Vietnam is urged by the US to reduce dependence on Chinese supply chains in trade negotiations

    by VT Markets
    /
    Jun 3, 2025

    The United States has presented Vietnam with an extensive list of demands amid ongoing tariff negotiations between the two nations. A key request is for Vietnam to reduce its dependence on Chinese supply chains.

    The negotiations are complex, as Vietnam maintains a balanced approach in its trade relationships. The US is concerned about Vietnam being a potential venue for origin washing activities by China.

    Understanding Origin Washing

    Origin washing refers to the practice of misrepresenting the origin of goods to circumvent trade regulations. This situation complicates efforts to reach a satisfactory trade deal.

    Washington has made it plain that supply chain transparency is no longer a minor issue, especially when it comes to imported goods that may mask their route into the American market. By flagging Vietnam as a plausible workaround for Chinese manufactured products, the focus has shifted toward enforcement rather than general cooperation. Tariff discussions have, as a result, moved out of the hypothetical and into a narrower space where compliance and documentation are paramount.

    This increases the likelihood of temporary delays in product approvals or additional documentation requirements at ports of entry. Even companies with existing trade links through Vietnam may face added scrutiny. What began as routine talks around tariffs has now broadened into a more complex matter of supply chain governance—which may stall progress across other unrelated trade sectors if pressured incorrectly.

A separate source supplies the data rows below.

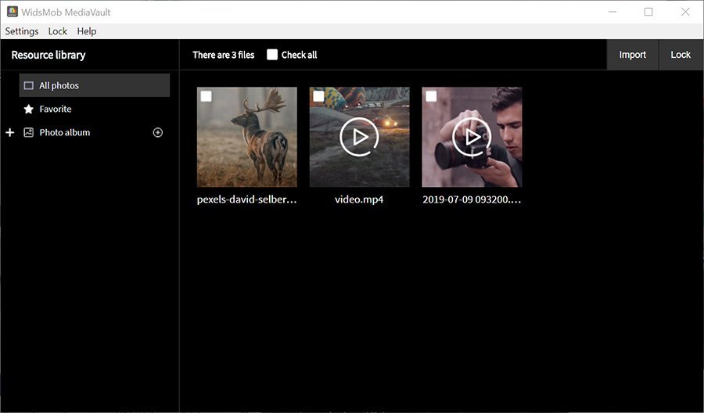Expand Photo album with the plus sign
Image resolution: width=704 pixels, height=413 pixels.
click(10, 132)
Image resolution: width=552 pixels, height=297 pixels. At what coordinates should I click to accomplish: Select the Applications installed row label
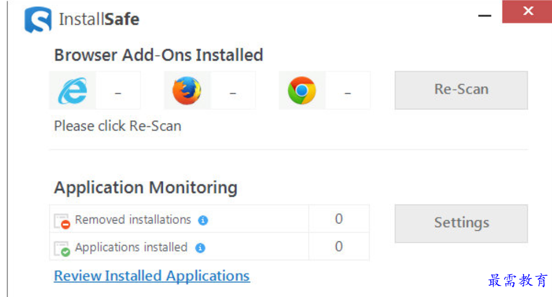coord(131,247)
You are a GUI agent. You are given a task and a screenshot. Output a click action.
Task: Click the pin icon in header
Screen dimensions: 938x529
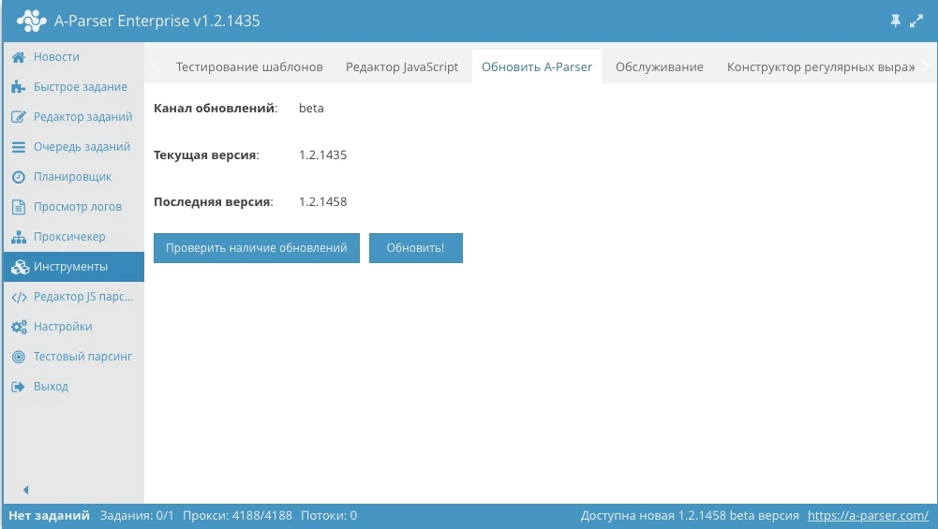tap(893, 20)
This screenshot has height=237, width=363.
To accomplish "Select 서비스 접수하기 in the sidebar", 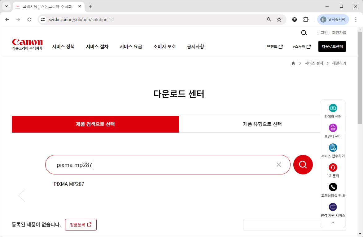I will tap(333, 147).
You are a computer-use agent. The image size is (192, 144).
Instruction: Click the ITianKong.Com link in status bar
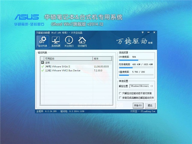pos(147,112)
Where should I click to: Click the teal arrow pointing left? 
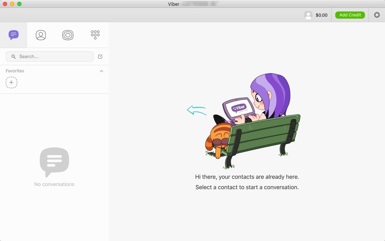tap(196, 110)
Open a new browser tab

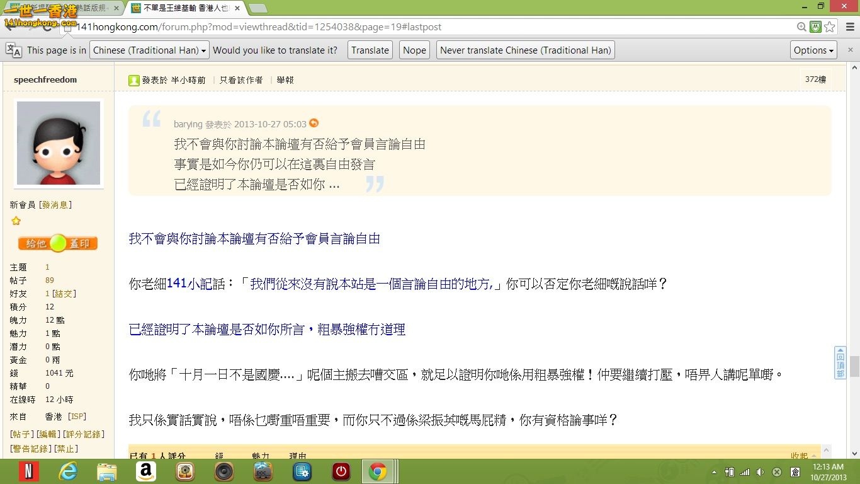(257, 8)
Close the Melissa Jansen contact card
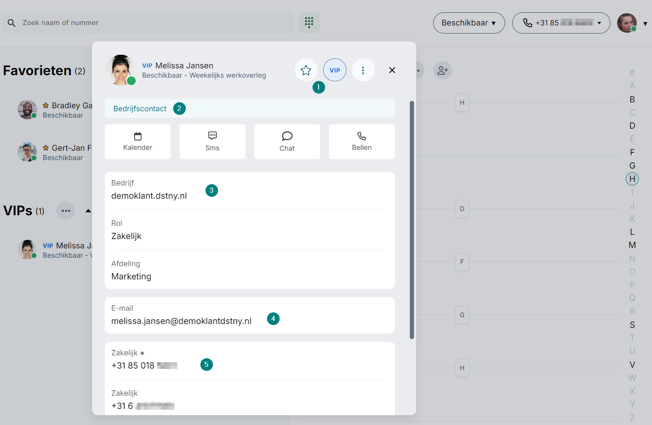The image size is (652, 425). point(392,70)
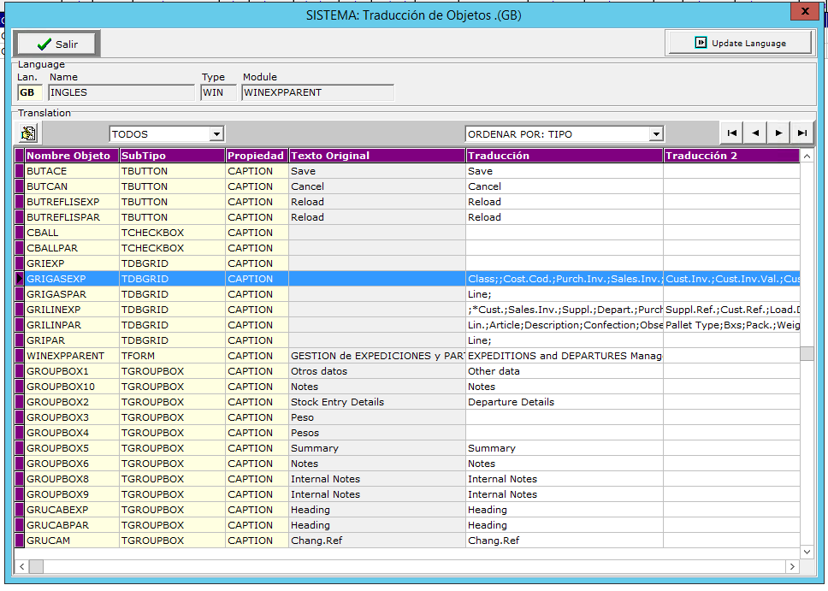Click row selector marker for BUTACE row

[20, 171]
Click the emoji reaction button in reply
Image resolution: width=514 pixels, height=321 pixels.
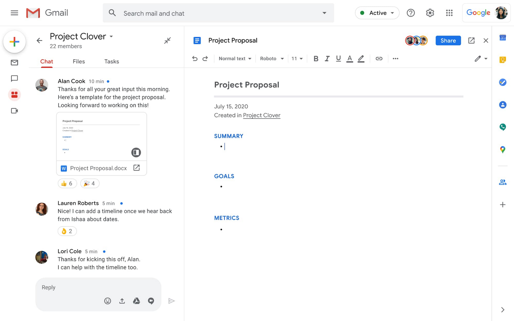click(x=107, y=301)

    Implications for Global Trade

    Yellen’s team is likely aligning this pressure with broader efforts to stem the flow of high-technology parts, metals, and finished goods being rerouted through Southeast Asia. Washington’s goal now is to locate pressure points early, particularly where changes in the flow of intermediate components suggest attempts to sidestep duties.

    For those of us watching short-term volatility, this invites a few immediate considerations. The extra pressure on Vietnam’s trade practices could have measurable outcomes on import volumes and related futures pricing, particularly in commodities linked to electronics manufacturing and textile inputs. One should expect asymmetric information releases to cause intraday swings. Technical resistance levels won’t hold as firmly under this weight of policy ambiguity.

    Separately, while Hanoi has kept relatively calm in public comments, the internal signals point to defensive policy planning—put simply, they appear aware of tighter inspections on US-bound shipments affecting the broader stability of their export economy. The tone from US trade officials implies there will be few second chances. Quotas and exemptions will not be easily renegotiated in future rounds either, suggesting that any fleeting optimism should be handled with real restraint.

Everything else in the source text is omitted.